De celkern, die zich ook in het ei bevindt, bevat een complete set haploïde chromosomen. De mannelijke gameet, ook wel het sperma of zaaddraad genoemd, is veel kleiner dan de eicel en bestaat uit een kop met een celkern en ook een haploïde set chromosomen en een middenstuk of nek met aangehechte mitochondriën en de daaropvolgende flagella, die zorgt voor de eigen beweging van het sperma. Op de kop bevindt zich het zogenaamde acrosoom, de kopkap, die enzymen bevat om het eimembraan te penetreren.
Functie en taken
Gameten worden gebruikt voor de zogenaamde seksuele voortplanting, waardoor de genen kunnen worden gerecombineerd binnen een populatie, zodat verschillende individuen zich in dezelfde populatie kunnen ontwikkelen. In combinatie met mogelijke genmutaties die spontaan ontstaan tijdens celdeling of door mutagenen, kan een populatie of samenleving zich aanpassen aan veranderde omgevingsomstandigheden. Als bepaalde eigenschappen voordelig zijn in een veranderde omgeving, treedt binnen de populatie in de loop van vele generaties een zogenaamde genverschuiving op ten gunste van de voordelige eigenschap.

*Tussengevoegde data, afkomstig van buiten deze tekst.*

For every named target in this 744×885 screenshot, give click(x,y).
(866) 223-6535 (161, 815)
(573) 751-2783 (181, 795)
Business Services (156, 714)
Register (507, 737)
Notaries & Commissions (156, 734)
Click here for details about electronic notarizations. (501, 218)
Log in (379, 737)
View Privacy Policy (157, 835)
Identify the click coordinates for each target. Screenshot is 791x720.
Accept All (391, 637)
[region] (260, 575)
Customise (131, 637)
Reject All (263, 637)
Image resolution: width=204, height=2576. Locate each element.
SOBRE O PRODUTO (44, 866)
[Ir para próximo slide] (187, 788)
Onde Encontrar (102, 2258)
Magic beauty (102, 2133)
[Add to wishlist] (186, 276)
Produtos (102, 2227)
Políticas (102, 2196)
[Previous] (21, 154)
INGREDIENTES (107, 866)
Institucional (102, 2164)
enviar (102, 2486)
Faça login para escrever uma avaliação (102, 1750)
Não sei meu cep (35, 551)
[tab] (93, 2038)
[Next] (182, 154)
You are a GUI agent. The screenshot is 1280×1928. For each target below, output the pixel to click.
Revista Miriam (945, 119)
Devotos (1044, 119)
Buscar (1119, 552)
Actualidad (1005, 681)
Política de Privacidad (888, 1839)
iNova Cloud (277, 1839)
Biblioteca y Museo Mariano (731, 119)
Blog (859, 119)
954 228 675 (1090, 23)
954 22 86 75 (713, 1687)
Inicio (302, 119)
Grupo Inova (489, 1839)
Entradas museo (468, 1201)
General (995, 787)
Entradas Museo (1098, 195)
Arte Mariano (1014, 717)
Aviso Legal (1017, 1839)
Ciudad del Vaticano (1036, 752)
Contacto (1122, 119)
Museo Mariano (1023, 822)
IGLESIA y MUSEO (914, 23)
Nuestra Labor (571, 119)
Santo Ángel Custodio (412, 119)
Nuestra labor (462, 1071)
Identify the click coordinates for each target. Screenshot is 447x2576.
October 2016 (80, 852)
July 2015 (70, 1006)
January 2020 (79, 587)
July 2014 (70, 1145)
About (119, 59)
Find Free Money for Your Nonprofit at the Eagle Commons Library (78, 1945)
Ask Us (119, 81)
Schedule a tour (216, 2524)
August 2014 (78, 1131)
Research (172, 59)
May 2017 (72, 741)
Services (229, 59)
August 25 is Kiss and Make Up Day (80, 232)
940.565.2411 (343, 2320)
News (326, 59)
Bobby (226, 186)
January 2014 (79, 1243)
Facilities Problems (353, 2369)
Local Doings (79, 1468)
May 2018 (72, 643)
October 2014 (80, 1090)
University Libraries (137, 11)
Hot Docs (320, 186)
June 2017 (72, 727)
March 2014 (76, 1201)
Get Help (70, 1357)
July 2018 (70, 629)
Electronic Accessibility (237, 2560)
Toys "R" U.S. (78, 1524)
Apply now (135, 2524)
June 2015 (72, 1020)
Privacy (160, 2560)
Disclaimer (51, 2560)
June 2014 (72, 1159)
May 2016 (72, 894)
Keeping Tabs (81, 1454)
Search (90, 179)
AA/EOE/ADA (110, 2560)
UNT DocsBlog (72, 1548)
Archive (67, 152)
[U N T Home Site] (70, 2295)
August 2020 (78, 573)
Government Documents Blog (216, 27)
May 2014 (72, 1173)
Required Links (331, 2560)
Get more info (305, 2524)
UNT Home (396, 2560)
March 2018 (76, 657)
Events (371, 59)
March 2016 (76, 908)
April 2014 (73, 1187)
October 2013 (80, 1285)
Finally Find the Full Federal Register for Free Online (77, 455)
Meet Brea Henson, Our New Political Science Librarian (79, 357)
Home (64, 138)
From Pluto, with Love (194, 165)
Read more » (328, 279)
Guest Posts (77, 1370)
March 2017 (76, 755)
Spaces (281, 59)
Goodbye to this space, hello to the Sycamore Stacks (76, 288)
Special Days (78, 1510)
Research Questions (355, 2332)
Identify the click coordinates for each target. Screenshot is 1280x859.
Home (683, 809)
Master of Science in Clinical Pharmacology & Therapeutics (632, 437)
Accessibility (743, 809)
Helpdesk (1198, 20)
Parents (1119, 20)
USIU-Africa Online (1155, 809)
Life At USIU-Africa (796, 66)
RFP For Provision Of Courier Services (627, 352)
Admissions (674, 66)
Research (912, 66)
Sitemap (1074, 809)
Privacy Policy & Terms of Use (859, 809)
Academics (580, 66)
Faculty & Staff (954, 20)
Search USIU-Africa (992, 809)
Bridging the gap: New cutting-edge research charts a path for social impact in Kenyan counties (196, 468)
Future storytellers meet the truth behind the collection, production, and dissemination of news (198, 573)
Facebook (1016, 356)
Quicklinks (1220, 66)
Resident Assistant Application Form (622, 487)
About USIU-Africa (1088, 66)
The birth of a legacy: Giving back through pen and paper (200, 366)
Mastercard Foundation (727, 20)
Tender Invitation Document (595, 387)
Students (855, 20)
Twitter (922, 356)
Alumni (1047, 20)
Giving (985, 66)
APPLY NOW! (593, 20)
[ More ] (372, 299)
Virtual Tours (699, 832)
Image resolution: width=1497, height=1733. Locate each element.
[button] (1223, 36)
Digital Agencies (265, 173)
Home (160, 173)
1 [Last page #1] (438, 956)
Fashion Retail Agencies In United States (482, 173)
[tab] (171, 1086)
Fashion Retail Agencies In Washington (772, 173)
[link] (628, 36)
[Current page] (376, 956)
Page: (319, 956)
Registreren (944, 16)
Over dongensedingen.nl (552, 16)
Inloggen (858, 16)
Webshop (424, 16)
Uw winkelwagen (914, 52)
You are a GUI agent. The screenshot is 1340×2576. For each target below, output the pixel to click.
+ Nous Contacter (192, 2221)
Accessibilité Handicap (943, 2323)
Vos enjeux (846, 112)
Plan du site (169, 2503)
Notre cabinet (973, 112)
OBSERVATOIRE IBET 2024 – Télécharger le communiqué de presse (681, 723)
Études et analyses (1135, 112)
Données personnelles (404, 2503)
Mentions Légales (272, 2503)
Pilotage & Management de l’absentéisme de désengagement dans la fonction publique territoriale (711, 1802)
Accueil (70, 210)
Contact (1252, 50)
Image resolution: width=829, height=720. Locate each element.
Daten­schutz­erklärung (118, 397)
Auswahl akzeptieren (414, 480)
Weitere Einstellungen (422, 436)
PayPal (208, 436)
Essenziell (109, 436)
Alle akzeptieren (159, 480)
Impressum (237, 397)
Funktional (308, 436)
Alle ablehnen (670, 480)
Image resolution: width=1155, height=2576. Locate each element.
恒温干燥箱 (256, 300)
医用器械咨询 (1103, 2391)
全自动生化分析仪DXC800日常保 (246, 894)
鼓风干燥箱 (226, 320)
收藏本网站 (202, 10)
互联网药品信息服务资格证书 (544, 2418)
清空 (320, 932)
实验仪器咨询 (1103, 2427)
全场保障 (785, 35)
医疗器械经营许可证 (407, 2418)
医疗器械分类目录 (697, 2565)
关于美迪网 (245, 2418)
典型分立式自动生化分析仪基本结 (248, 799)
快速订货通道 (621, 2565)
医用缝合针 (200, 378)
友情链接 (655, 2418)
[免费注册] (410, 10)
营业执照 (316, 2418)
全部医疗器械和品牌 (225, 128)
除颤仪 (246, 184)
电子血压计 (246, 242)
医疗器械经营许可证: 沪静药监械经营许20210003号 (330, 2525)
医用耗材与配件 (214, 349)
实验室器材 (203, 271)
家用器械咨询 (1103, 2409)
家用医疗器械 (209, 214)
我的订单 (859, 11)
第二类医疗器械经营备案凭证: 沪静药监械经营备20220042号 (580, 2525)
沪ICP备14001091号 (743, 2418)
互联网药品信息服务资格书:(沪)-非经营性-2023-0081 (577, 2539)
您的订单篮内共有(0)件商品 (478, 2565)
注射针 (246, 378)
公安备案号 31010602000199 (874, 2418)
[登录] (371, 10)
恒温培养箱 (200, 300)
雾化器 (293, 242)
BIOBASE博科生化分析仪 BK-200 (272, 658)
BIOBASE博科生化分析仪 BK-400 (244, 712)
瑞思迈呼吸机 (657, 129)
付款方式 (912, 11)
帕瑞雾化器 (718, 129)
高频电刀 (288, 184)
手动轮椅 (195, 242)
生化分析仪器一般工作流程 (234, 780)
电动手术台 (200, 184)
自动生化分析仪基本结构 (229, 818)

Dit mogelijke aanpassingsproces is zo essentieel om te overleven en van zo'n groot voordeel dat het opweegt tegen de nadelen van dodelijke mutaties die ook kunnen optreden. In tegenstelling hiermee is de zogenaamde aseksuele of aseksuele voortplanting door kiemen of soortgelijke processen. Het gaat om klonen, om de productie van genetisch identieke individuen, wier ontwikkeling gepaard gaat met beduidend minder risico's dan seksuele voortplanting, maar geen mogelijkheden biedt tot aanpassing aan een veranderende omgeving. Wanneer het mannelijke sperma versmelt met het vrouwelijke ei, is er een speciale eigenschap waarmee u rekening moet houden.
Bij het binnengaan van het ei verliest het sperma de nek en de flagella, die beide buiten het eimembraan blijven, en daarmee de mannelijke mitochondriën. Dit betekent dat alleen het DNA in de celkern wordt overgeërfd van vaderskant. Het onafhankelijke mitochondriale DNA wordt uitsluitend van de moederskant geërfd.
Ziekten
Ziekten, klachten en disfuncties kunnen al optreden tijdens de vorming van de gameten, tijdens gametogenese. Er kan een spontane mutatie optreden tijdens de meiose of er kan een fout optreden in de chromosoomdeling.
Zo kunnen er delen van een chromosoom ontbreken of kan een chromosoom twee keer voorkomen in de haploïde set, waardoor na de fusie een zogenaamde trisomie ontstaat. Trisomie 21, ook bekend als het syndroom van Down, waarbij de diploïde chromosoomset een drievoudig chromosoom 21 bevat, is relatief goed bekend. Het syndroom van Turner wordt veroorzaakt door het ontbreken van een X-chromosoom in de diploïde set chromosomen. In dergelijke gevallen is het een gametopathie, een kiembaanbeschadiging, die overeenkomt met een eerdere schade aan het vrouwelijke ei of het mannelijke sperma.
In de regel zijn onjuiste chromosoomverdelingen tijdens de meiose dodelijk voor de opvolgercellen, vooral voor de cel die een heel chromosoom of delen van een chromosoom mist. Dit betekent dat ze meestal niet levensvatbaar zijn en dat er geen nieuw individu kan ontstaan.